PROBLEM REQUIREMENTS → Hand back, word for word, the lines from the one containing "At what coordinates" to the end of the records, both included, and leave out pictures.

*** Opening SOURCE DATA ***

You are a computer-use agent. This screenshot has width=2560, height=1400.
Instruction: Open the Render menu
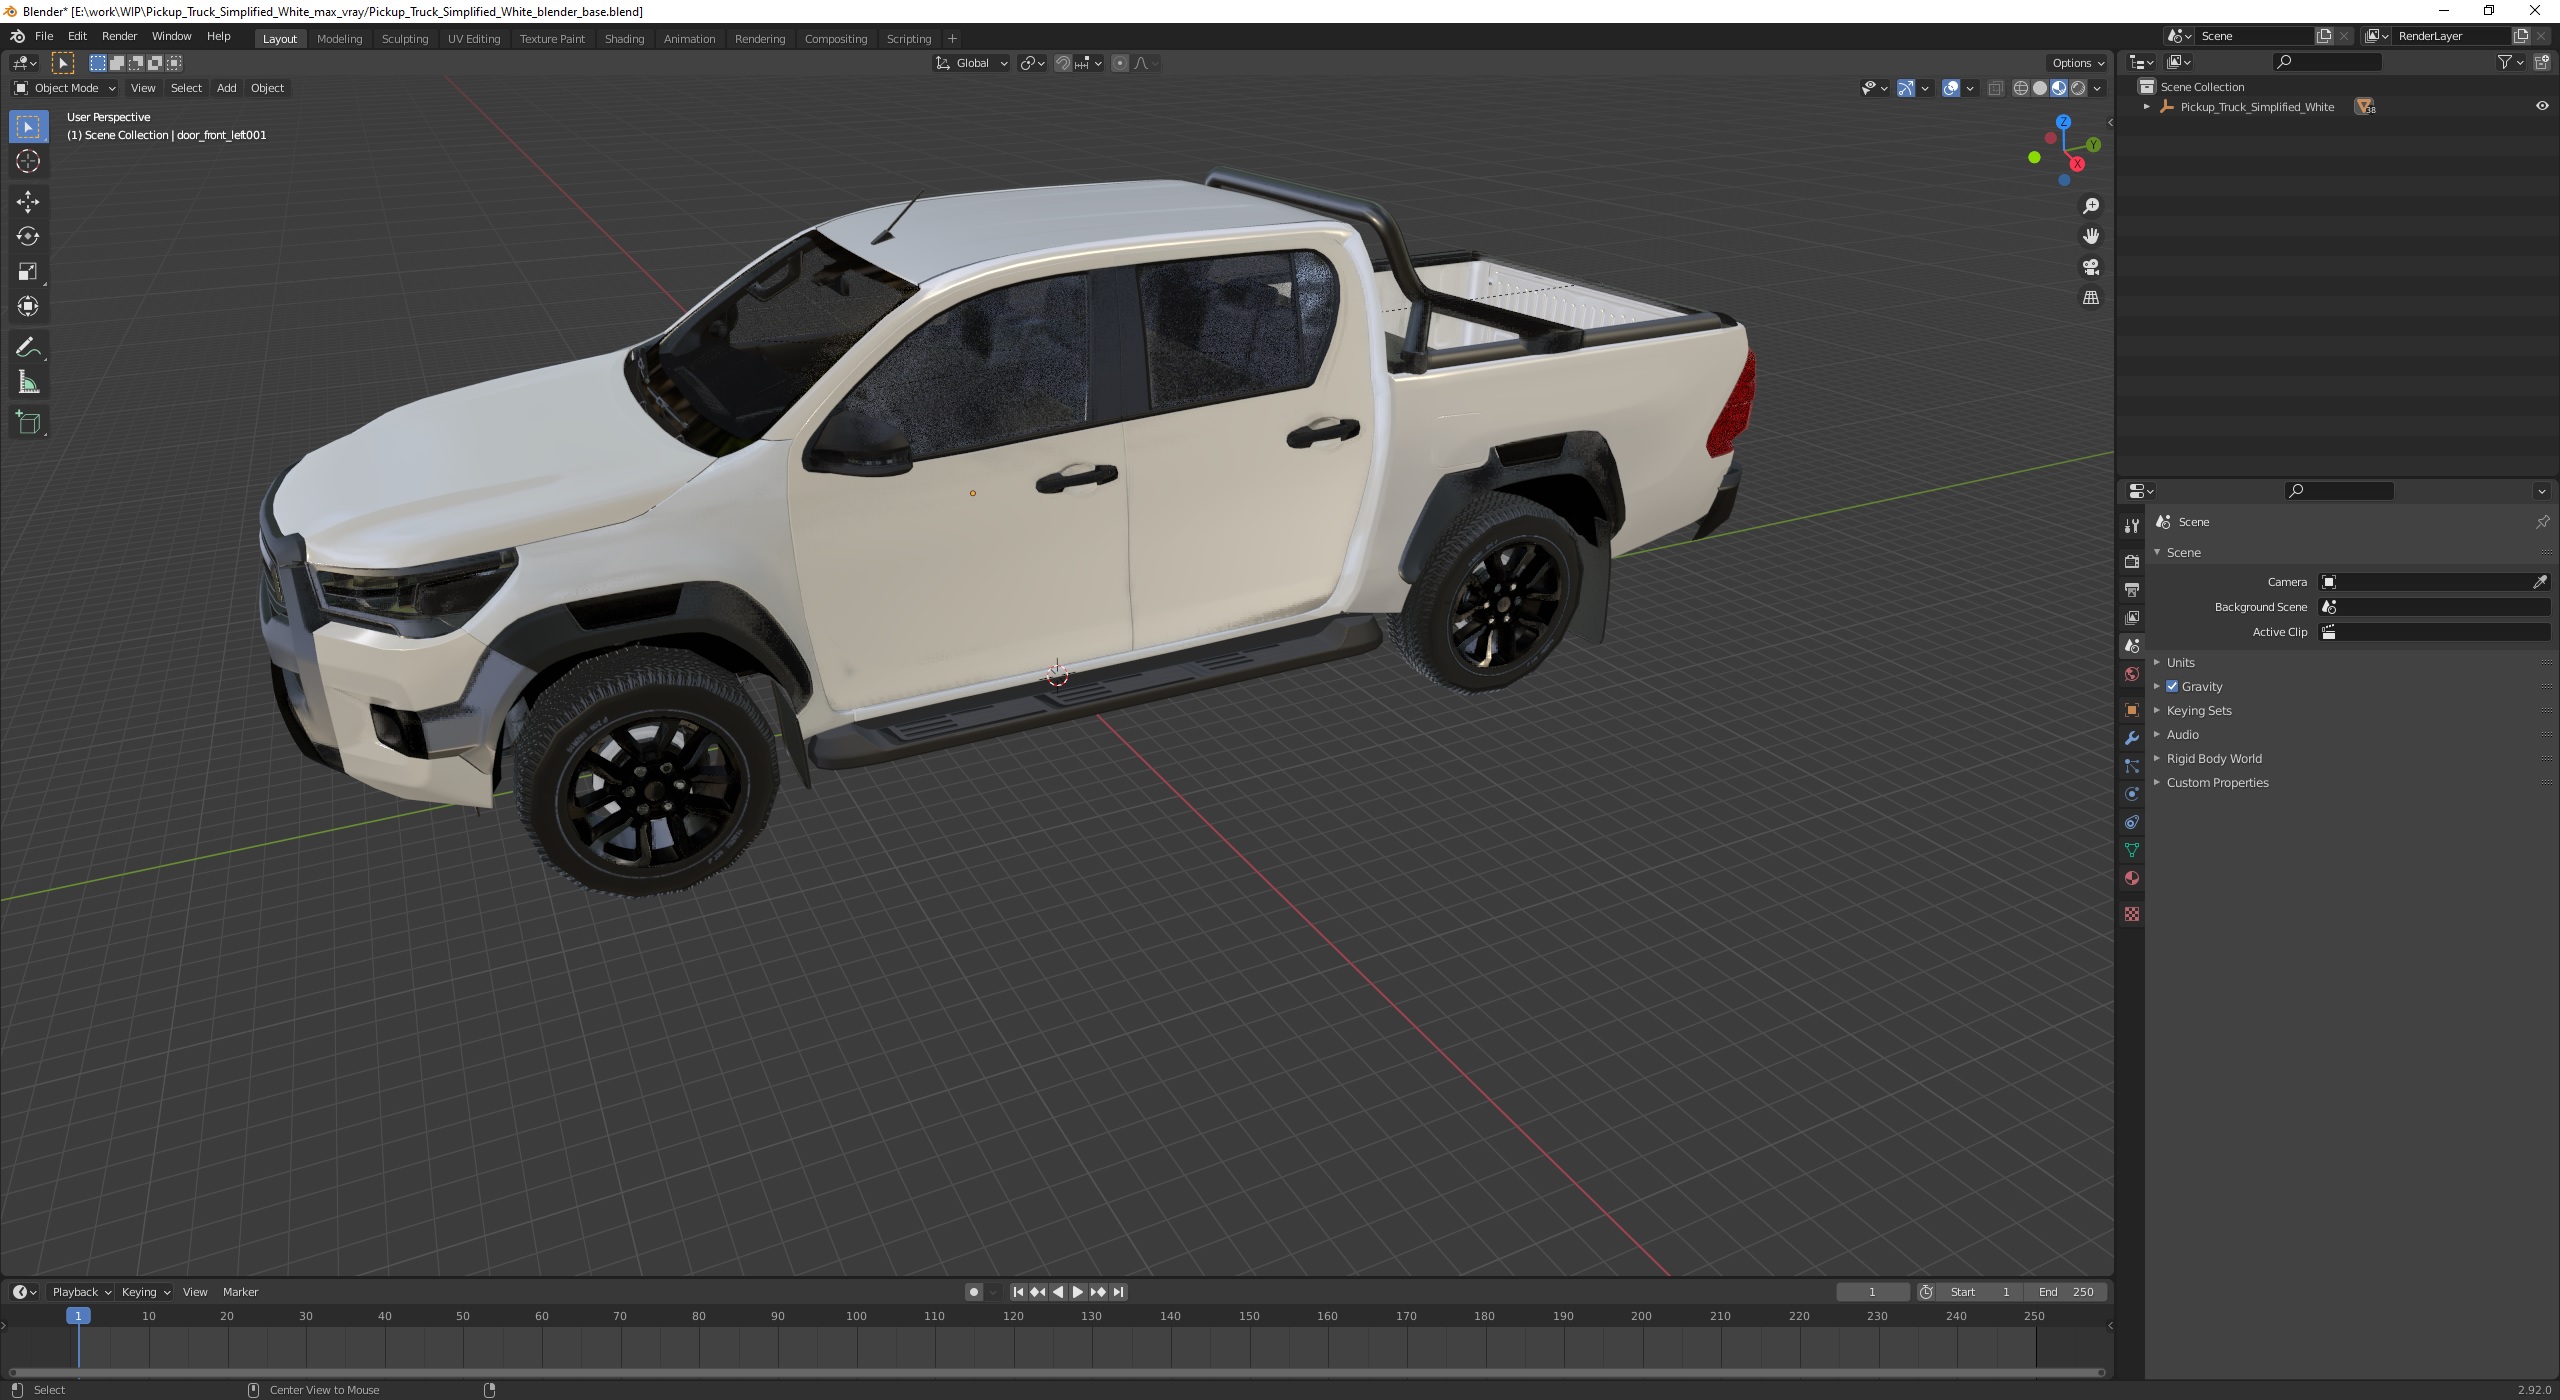(119, 36)
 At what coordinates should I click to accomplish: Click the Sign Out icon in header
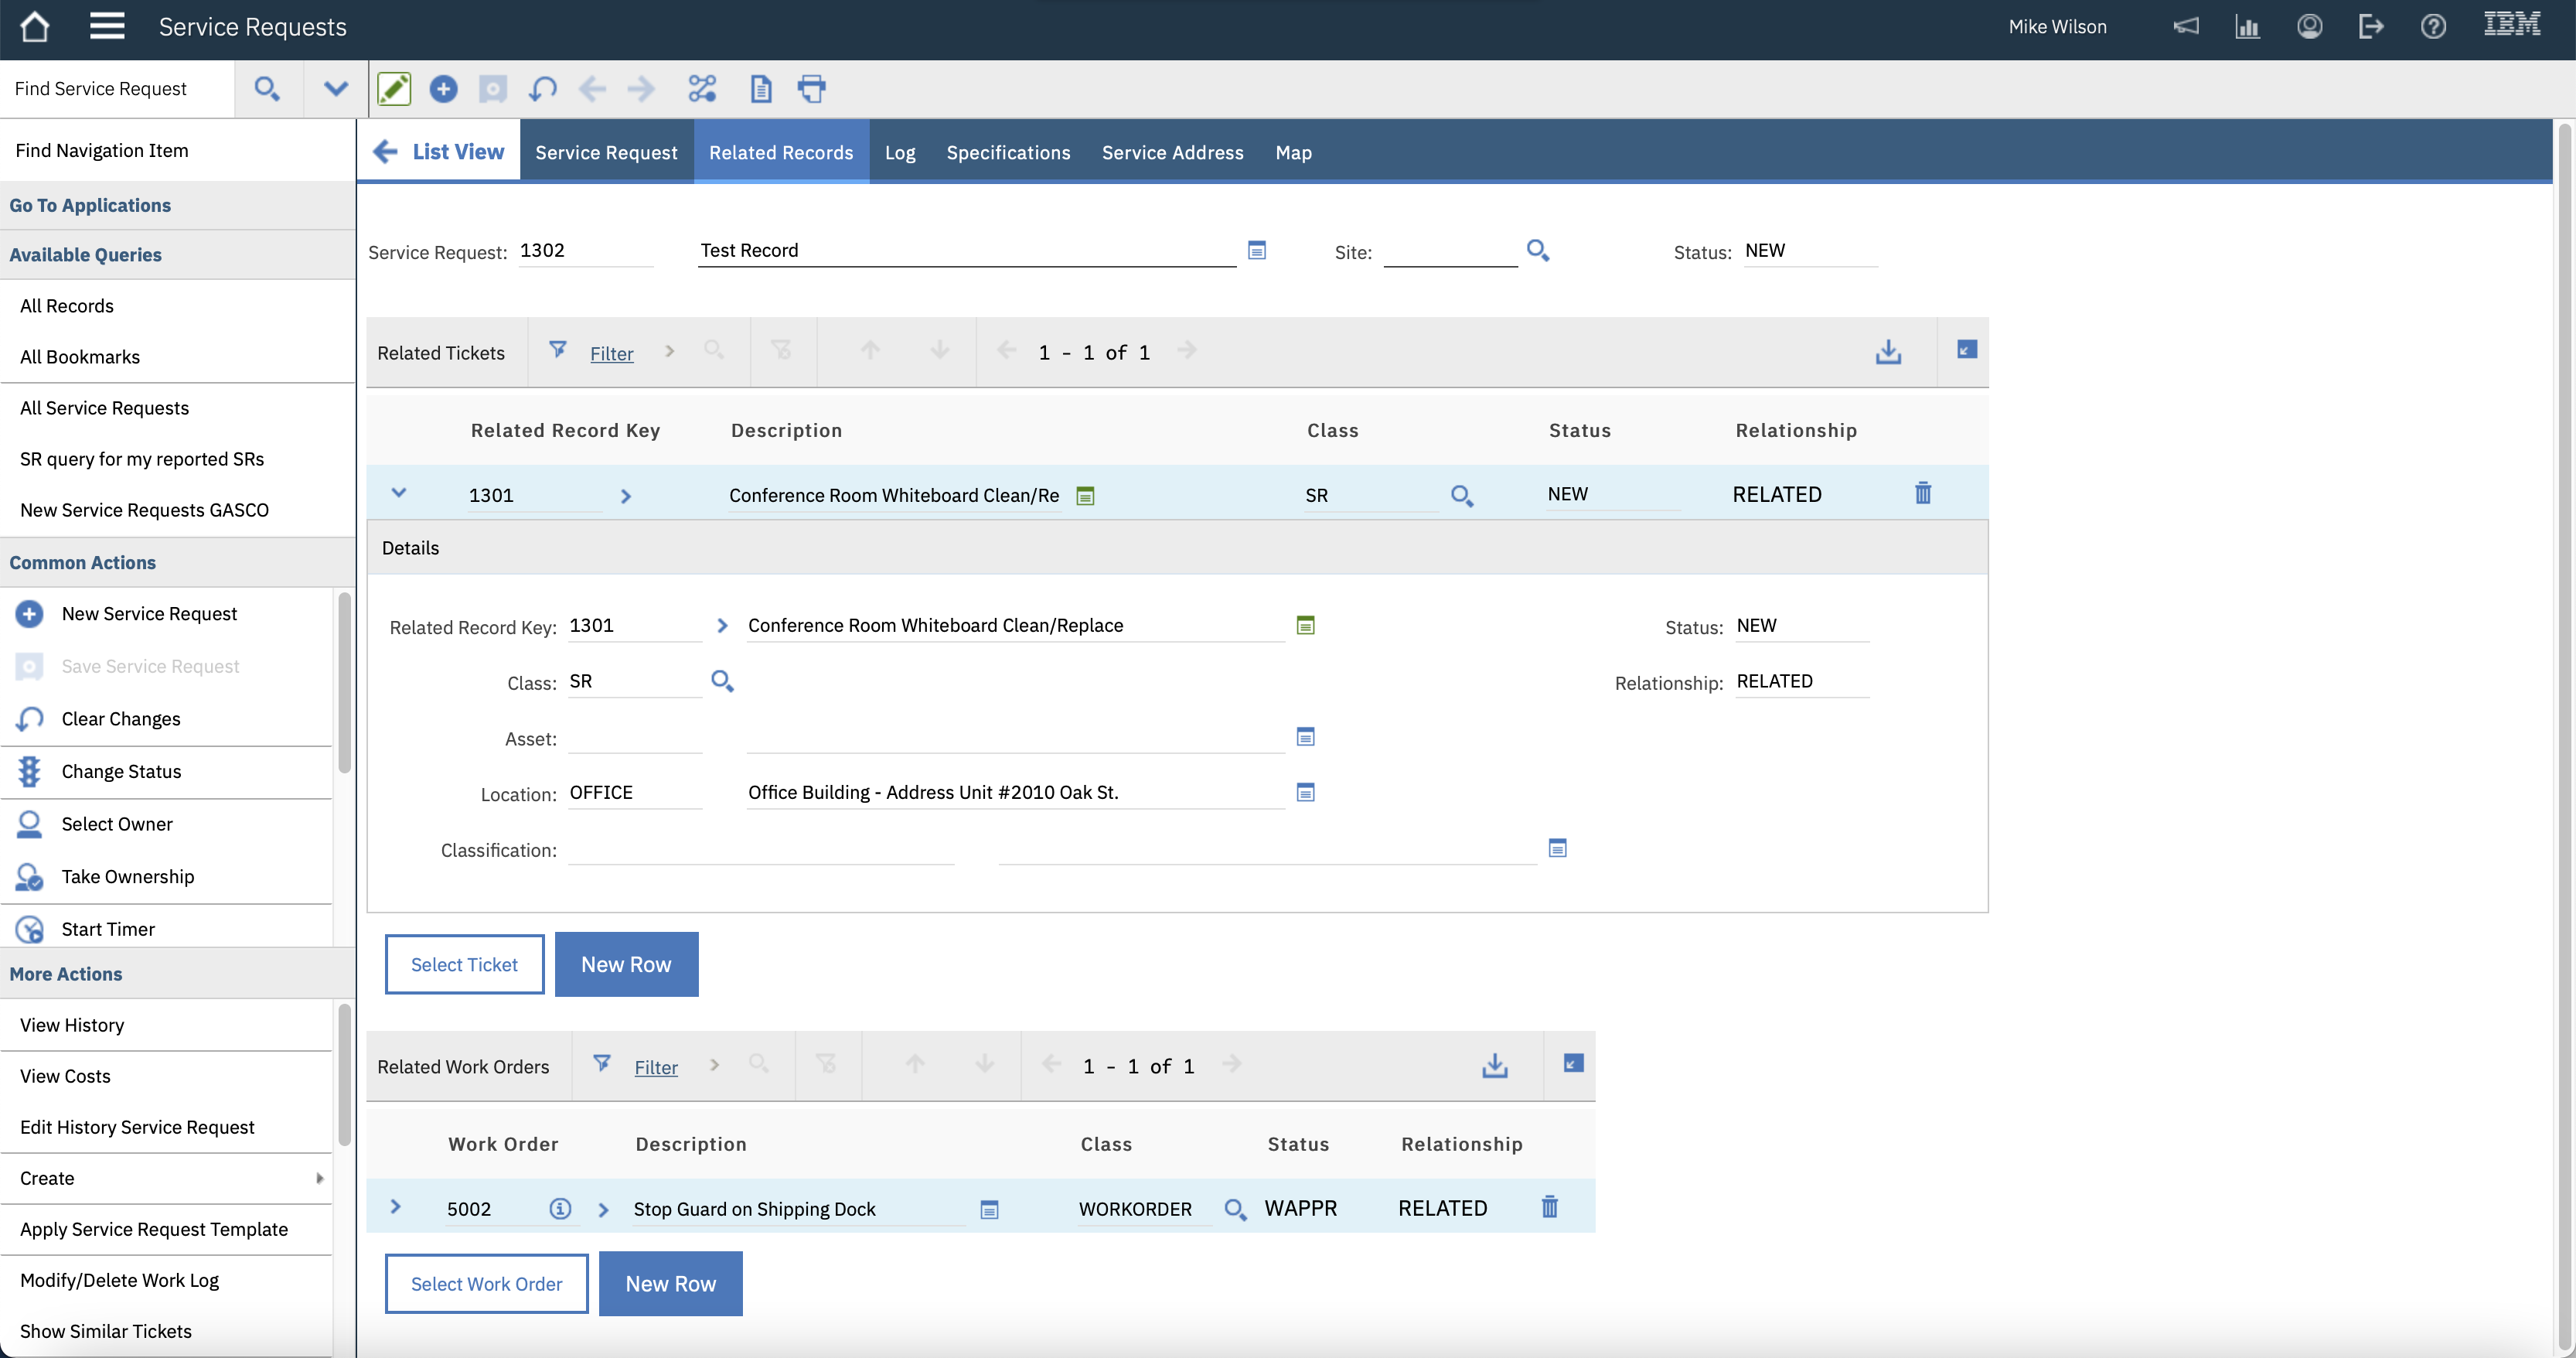[2371, 27]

*** Closing SOURCE DATA ***

TASK SOLUTION →
 At what coordinates should I click to accomplish: Click the Sign Out icon in header
[2371, 27]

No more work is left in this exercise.